● **What you will do**
Each record is to be printed again exactly, though not its pictures.

----

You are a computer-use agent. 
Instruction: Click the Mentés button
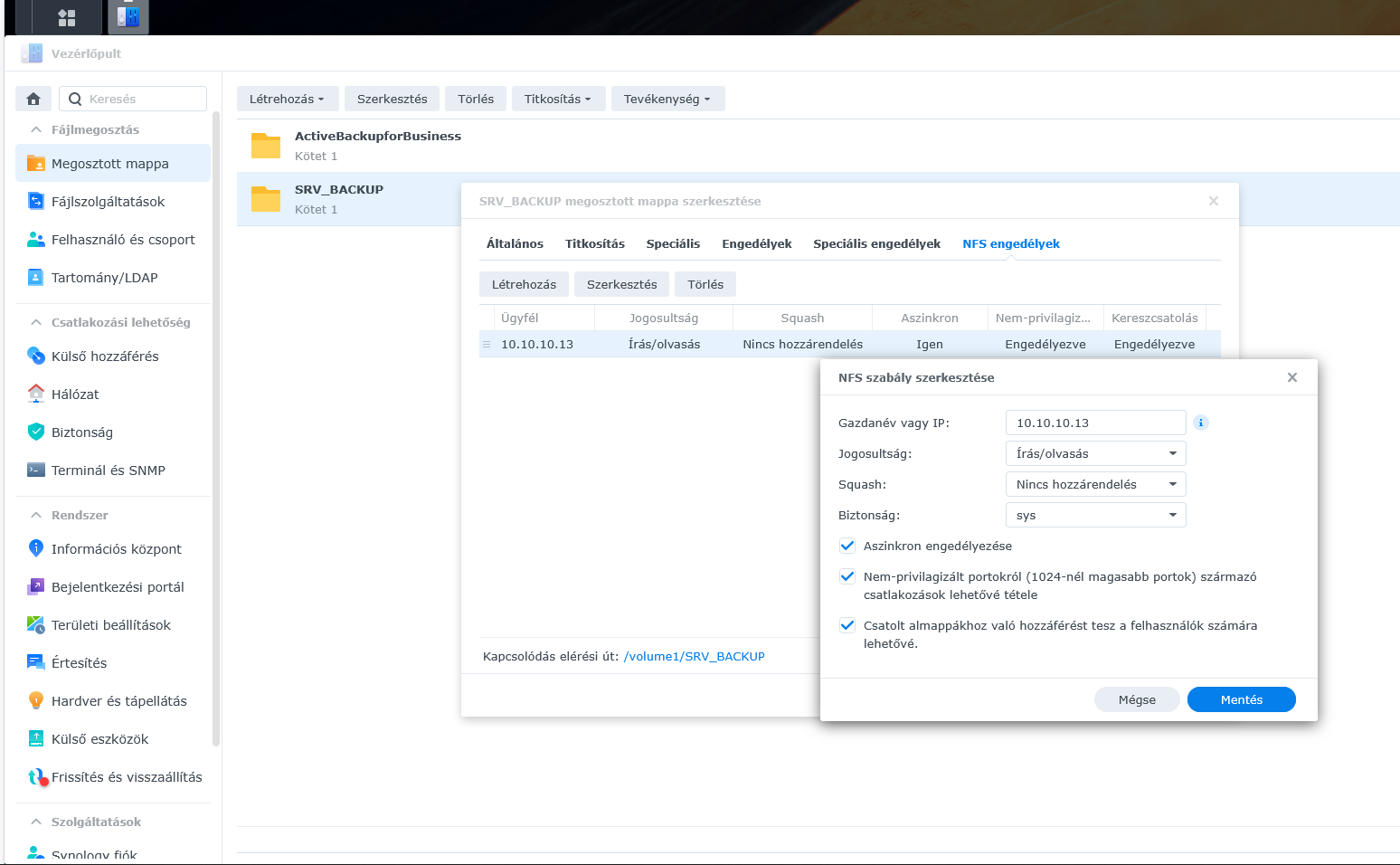[x=1241, y=699]
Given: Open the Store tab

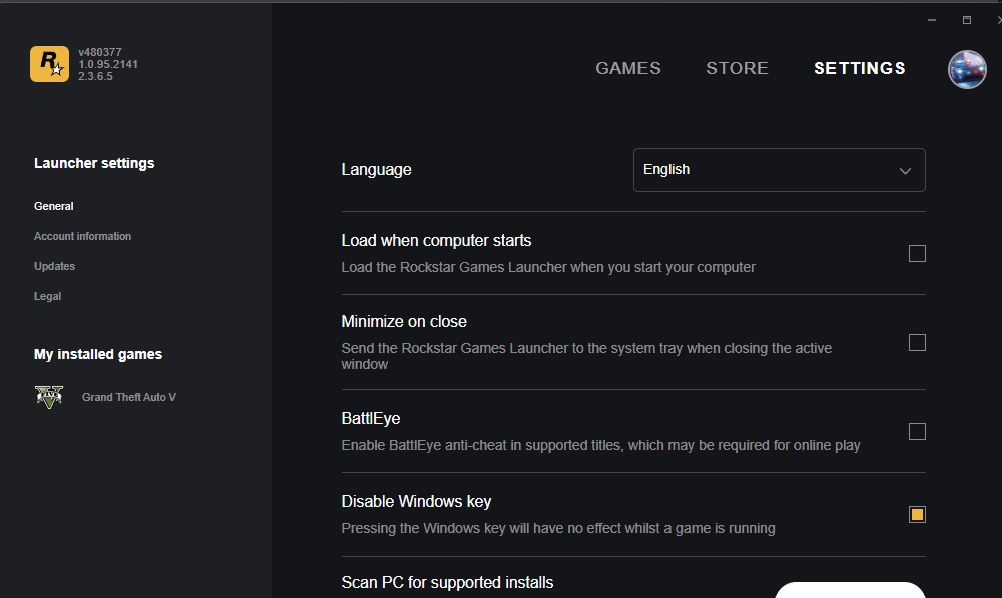Looking at the screenshot, I should [737, 69].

----

● **Answer to this exercise**
You are a computer-use agent. 
Instruction: Click the Mentés button
[x=1241, y=699]
Given: Open the Store tab

Looking at the screenshot, I should [737, 69].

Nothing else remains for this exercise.